▶ **Work to be completed**
All lines from the line containing "Protection des données" up to and including the last line of the entries must be written out exactly, with no others.

[Items listed in a dataset]
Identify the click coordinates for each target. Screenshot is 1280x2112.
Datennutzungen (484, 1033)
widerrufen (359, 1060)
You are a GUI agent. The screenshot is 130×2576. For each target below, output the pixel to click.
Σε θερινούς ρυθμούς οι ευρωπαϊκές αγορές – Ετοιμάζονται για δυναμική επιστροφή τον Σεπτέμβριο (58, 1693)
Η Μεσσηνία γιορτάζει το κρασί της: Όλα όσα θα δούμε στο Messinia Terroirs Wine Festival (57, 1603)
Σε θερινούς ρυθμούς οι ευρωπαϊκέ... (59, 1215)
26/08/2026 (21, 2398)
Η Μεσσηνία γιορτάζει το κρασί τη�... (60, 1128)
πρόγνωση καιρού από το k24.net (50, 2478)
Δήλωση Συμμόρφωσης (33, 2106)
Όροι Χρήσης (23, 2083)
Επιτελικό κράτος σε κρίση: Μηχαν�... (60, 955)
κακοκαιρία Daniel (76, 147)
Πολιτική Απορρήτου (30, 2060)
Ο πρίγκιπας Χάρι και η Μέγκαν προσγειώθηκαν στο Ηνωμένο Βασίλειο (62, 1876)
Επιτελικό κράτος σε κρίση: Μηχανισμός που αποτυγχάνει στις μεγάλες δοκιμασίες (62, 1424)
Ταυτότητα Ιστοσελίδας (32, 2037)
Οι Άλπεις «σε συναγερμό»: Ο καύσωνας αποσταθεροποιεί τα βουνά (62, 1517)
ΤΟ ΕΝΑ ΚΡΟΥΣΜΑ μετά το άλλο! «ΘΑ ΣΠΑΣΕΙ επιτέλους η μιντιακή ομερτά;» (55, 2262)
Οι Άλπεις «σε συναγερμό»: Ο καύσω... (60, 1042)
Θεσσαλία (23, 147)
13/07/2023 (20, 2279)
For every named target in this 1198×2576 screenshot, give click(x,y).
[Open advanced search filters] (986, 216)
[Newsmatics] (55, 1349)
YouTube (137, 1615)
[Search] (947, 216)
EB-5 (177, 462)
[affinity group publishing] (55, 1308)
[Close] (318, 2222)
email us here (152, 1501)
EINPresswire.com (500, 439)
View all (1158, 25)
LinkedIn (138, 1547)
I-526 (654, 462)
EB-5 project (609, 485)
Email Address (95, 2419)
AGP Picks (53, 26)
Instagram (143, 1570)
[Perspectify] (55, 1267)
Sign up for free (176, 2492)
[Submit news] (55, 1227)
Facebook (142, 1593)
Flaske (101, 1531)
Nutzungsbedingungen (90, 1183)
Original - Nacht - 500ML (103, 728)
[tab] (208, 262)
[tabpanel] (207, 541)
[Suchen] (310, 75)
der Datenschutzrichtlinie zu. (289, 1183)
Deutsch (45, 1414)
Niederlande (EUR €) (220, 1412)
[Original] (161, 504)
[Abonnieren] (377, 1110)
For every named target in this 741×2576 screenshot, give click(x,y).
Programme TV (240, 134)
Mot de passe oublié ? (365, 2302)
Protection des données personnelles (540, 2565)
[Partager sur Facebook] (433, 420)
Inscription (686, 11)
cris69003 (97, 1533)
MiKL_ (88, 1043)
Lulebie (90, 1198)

▶ **Written solution**
Protection des données personnelles (540, 2565)
[Partager sur Facebook] (433, 420)
Inscription (686, 11)
cris69003 (97, 1533)
MiKL_ (88, 1043)
Lulebie (90, 1198)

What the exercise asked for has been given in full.